Configuration is a topic that is often debated among software teams. It’s one of those issues that every engineer has an (often strong) opinion about and there isn’t a definitive right or wrong answer. Even something as basic as the method for passing config to an application can be tough to agree on.

Some prefer command-line arguments, others environment variables, some swear by passing config as a JSON file to the application, and believe it or not there’s even one guy in my office who prefers XML. To illustrate the point, check out Microsoft’s documentation on ASP.NET Core configuration. It’s a “mere” 77-minute read according to Microsoft.

Almost every organisation should be running multiple different instances of the same application, with different configurations. There could be any number of reasons for this. Here are some real-world examples:

  • Different environments: dev, test, stage, and/or prod.
  • Data importers might have multiple instances, each consuming from a different Kafka partition in the same Kafka cluster.
  • A trading system might implement the same strategy, but across different exchanges and/or instruments.
  • Some critical applications might have failover systems that use backup versions of some dependencies such as replicas of databases etc.
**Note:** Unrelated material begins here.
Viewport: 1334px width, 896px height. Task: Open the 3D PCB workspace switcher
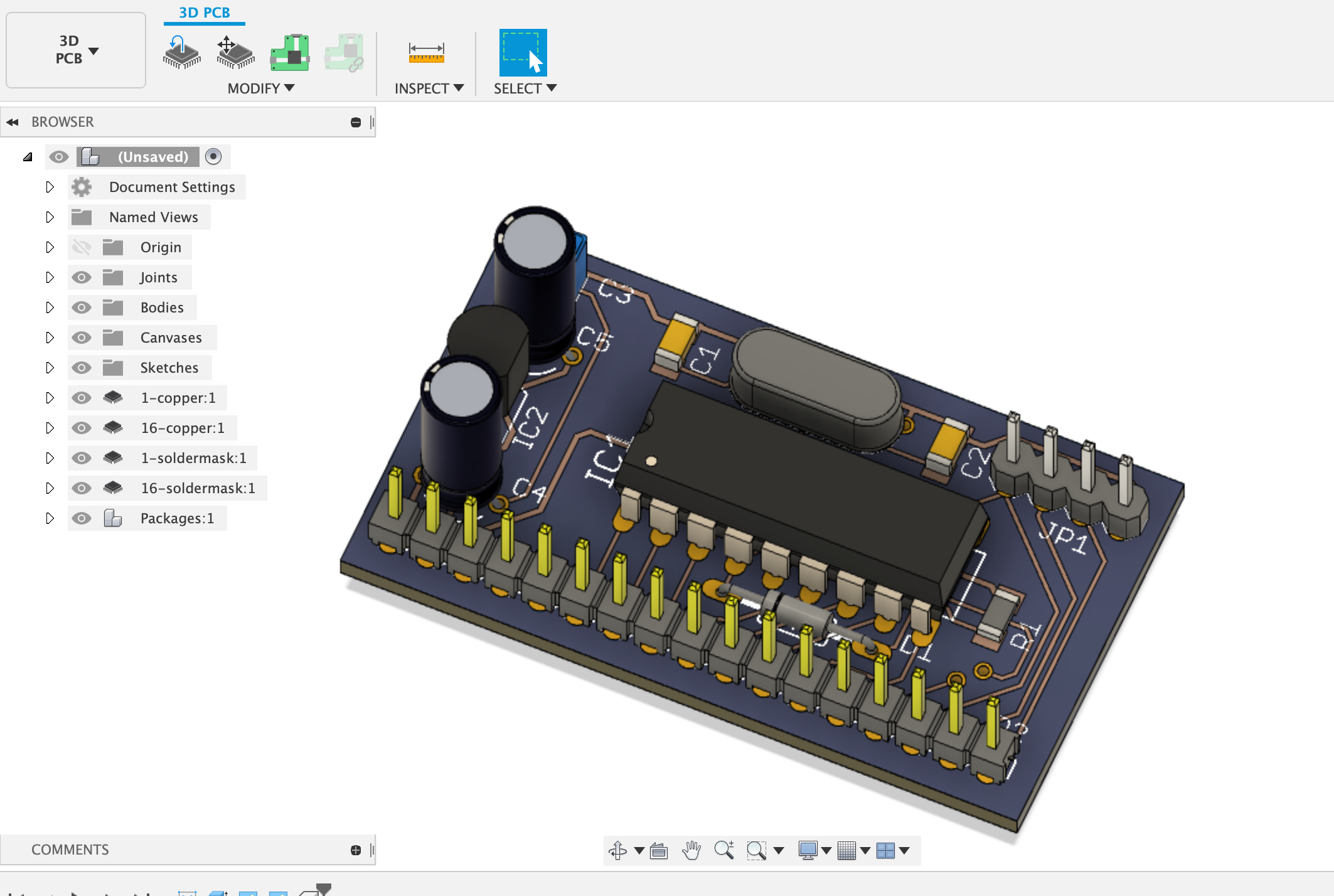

These separate instances will often have slight differences in their configuration, with many commonalities. Regardless of the vector used to deliver the config to the application, engineers will have to define the config for each of these instances of the application. It is essential for a developer platform to have a tool in its toolchain that allows engineers to define these commonalities in the config between different instances, while still allowing specialisations for specific instances.

Config management is an important layer of the developer platform. The most natural way to define config is to use some sort of language or markup format. Before discussing the implementation details of such a config management language it might be good to define the ideal attributes. Ideally, engineers should be able to define config in a language that is:

  • Easy to understand
  • Expressive
  • Constrained
  • Statically checked (as much as possible)
  • Versioned
  • Audited
  • Integrated with the deployment infrastructure

I’ll start by presenting the view of Matt Rickard who has an excellent blog that you should definitely check out. In a blog post titled Every Sufficiently Advanced Configuration Language is Wrong Matt argues that:

For basic configuration, YAML or JSON is usually good enough. It falls apart when you try to do more:

  • Template it with a templating engine
  • Use esoteric language features to reuse code (anchors and aliases)
  • Patch or modify it with something like JSONPatch
  • Type-check or schema validate

I agree with Matt’s assertion that for basic config we needn’t look further than JSON or YAML. I also agree that, when done wrong, templating and esoteric language features will be more of a bane than a boon.

Matt then goes on to mention that these are anti-patterns, and that more advanced configuration languages have been developed (Jsonnet, CUE, Dhall) to solve these problems. On the trend of configuration languages becoming ever more advanced Matt says:

The logical extreme is becoming more evident – advanced configuration in general-purpose programming languages. You can see this in the emergence of Typescript for Infrastructure-as-Code. For the most basic (and human 0x777) configuration needs, there will always be simple formats – YAML, JSON, INI, etc.).

For everything else, general-purpose languages will win out.

The steel man version of Matt’s argument boils down to: engineers are smart, and we should be giving engineers the most powerful and flexible tools possible. General-purpose languages like Python or TypeScript would allow engineers to use all the typical software development techniques to write maintainable, testable config.

Unfortunately, in the absence of strict discipline, guidelines, and/or adherence to patterns the power of a general-purpose language could quickly lead to config that is unmaintainable. My objection isn’t so much with using a general-purpose language as it is with not having any constraints on how config is written.

To help back up my point, I will refer to a great talk by Dominick LoBraico of Jane Street: Caveat Configurator: how to replace configs with code, and why you might not want to.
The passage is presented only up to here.